Hey guys, welcome to SailNet. I'm in the middle of reading your book and what's more bought your Macquarie Harbour charts earlier this year as we are planning on heading down that way, early next year with a bit of luck.

btw ... I've had the charts scanned and loaded onto my computer. With a bit of fiddling around you can make them work with a puter nav programme. If you would like a copy of the scanned files let me know and I could email to you.

cheers

Andrew B


----------



## bljones (Oct 13, 2008)

Jack and Jude, good to see you here. Your input will be valued.


----------



## tdw (Oct 2, 2006)

Bit of a redfaced whoops here .... the charts I have of Macquarie Harbour are in fact not Jack and Judes but from a fellow by the name of Trevor Norton. I dare say copyright laws prevent me from sending anyone copies of the scans.


----------



## tdw (Oct 2, 2006)

Nonetheless ... please check out Jack and Jude's web site .... I'm pretty sure they even offer one of their books as a free download.

Tasmania ~ North Coast | JACKandJUDE.com


----------



## bljones (Oct 13, 2008)

tdw said:


> Bit of a redfaced whoops here .... the charts I have of Macquarie Harbour are in fact not Jack and Judes


Cripes on a koala, you just make shlit up as you go along, don't you?

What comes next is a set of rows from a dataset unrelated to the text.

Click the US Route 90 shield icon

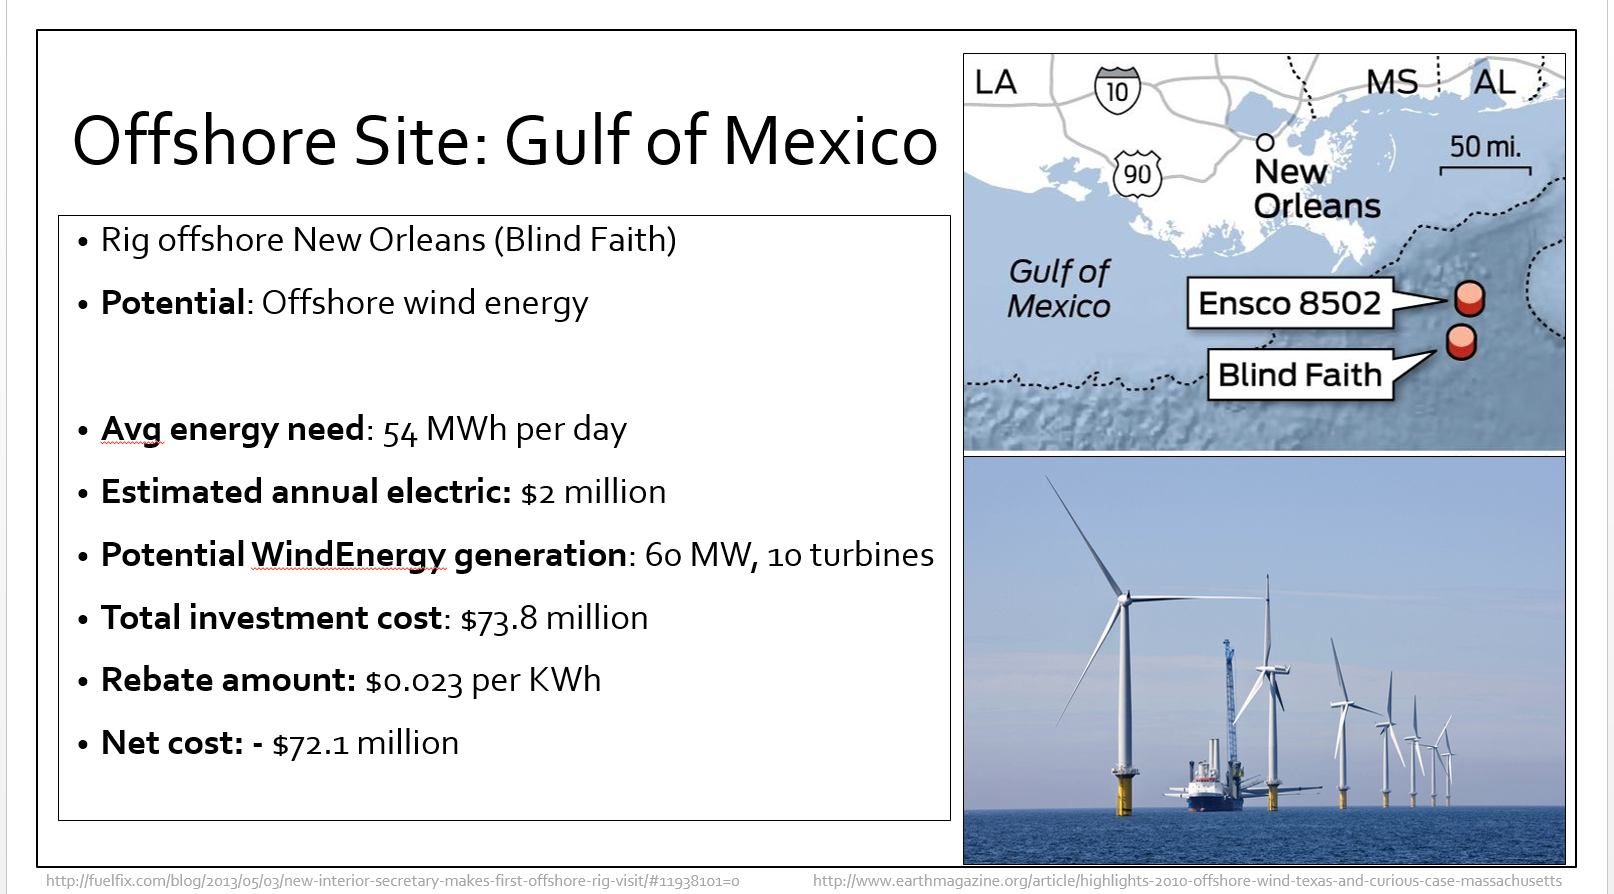pyautogui.click(x=1137, y=174)
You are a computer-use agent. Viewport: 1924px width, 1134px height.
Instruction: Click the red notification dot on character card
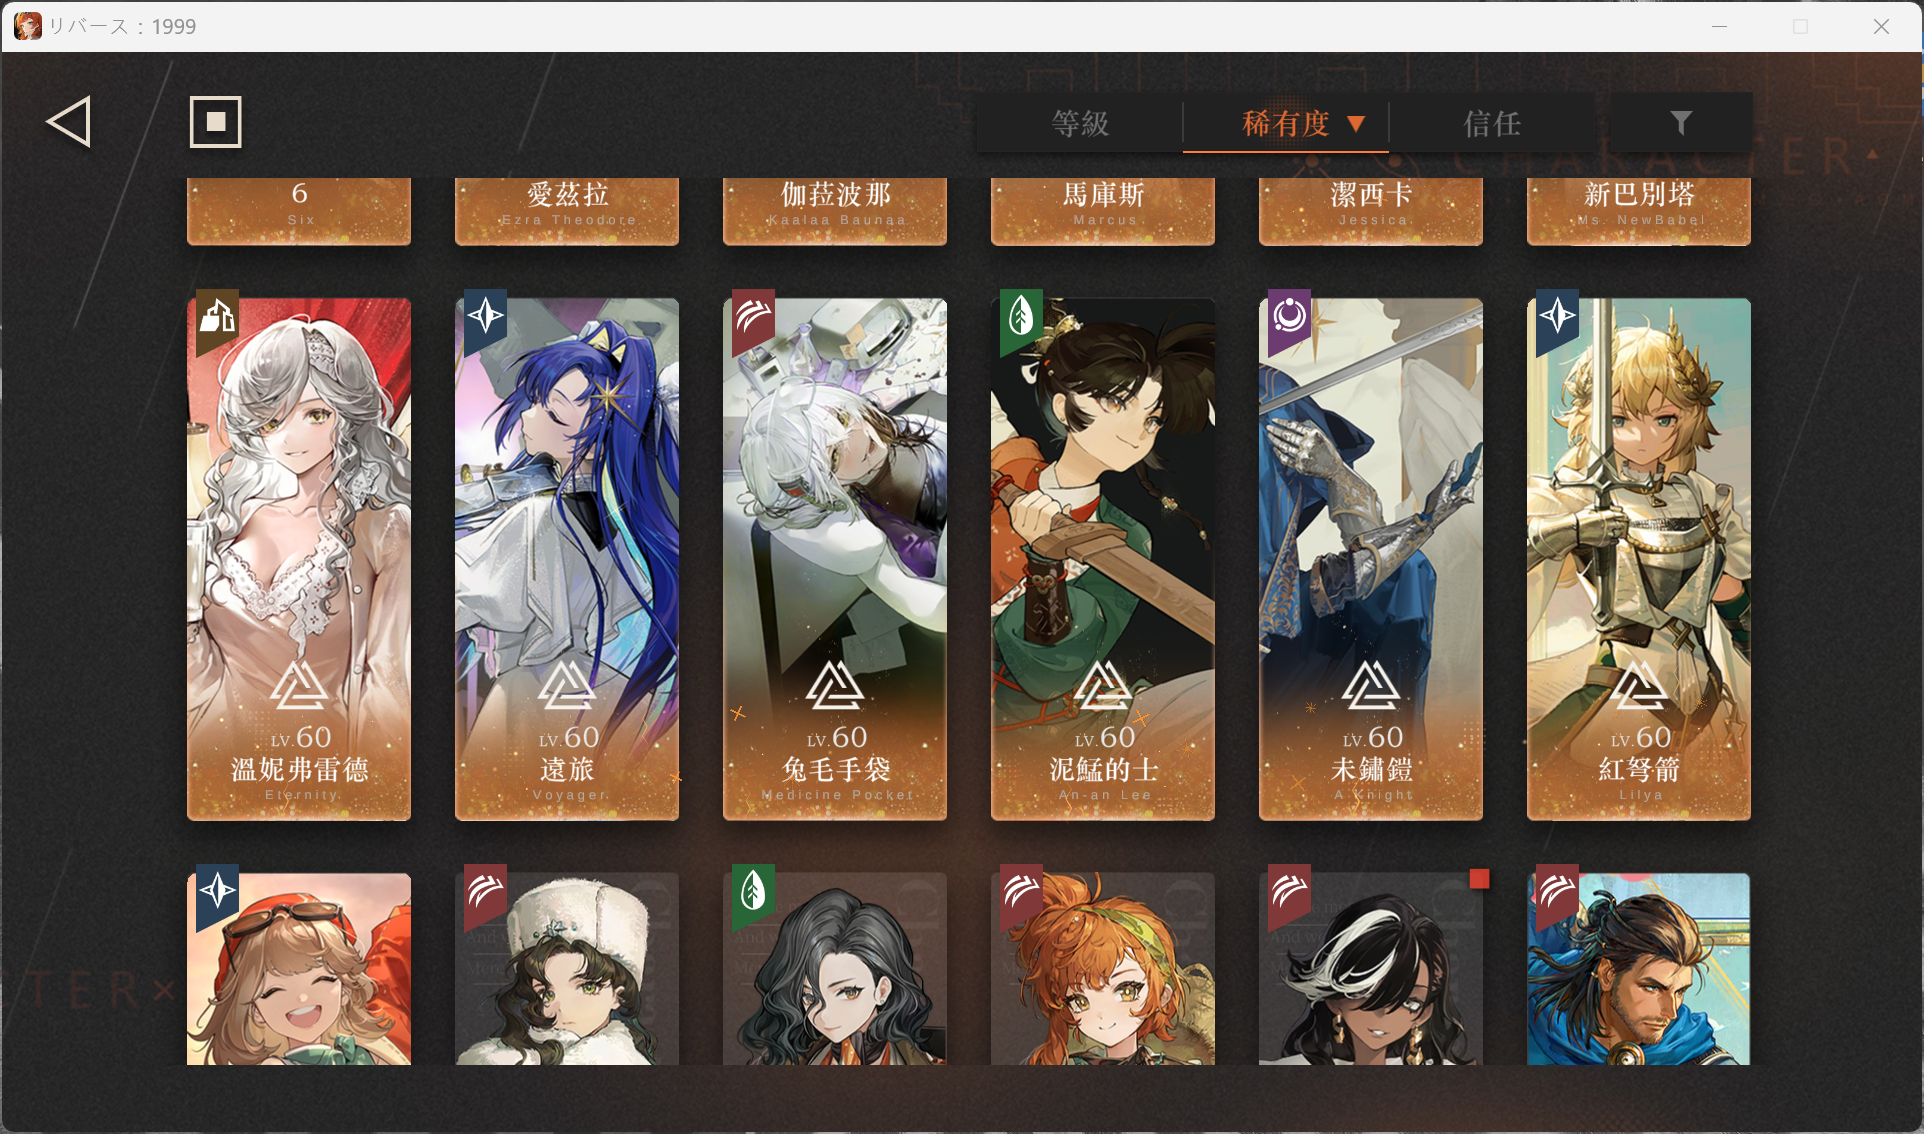tap(1479, 879)
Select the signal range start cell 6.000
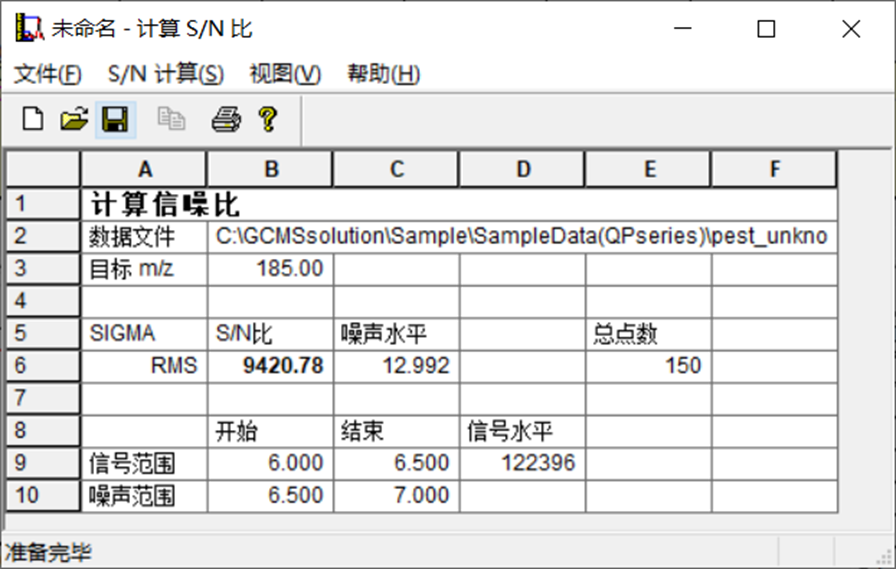 click(270, 463)
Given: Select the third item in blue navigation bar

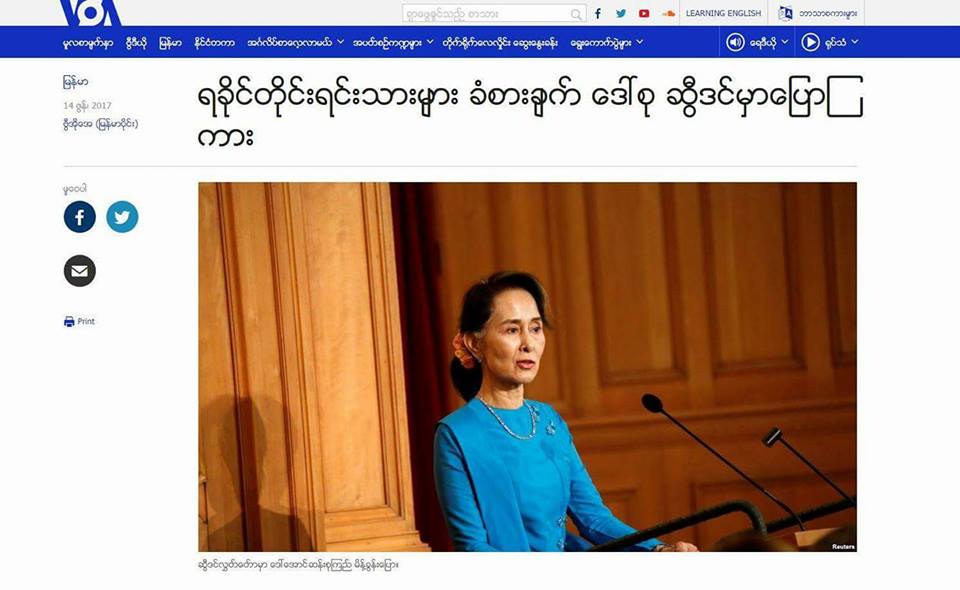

I kind of admire that in a blatant sycophant.


----------



## tdw (Oct 2, 2006)

bljones said:


> Cripes on a koala, you just make shlit up as you go along, don't you?
> 
> I kind of admire that in a blatant sycophant.


I was wandering through your posts BL, looking for the two pot screamers thread and stumbled upon this.

Gee whiz ... I always thought my lickspittleness was at least vaguely subtle.

oh and yes ... I probably do make it up as I go along. Reality is simple to tight around the gonads.


----------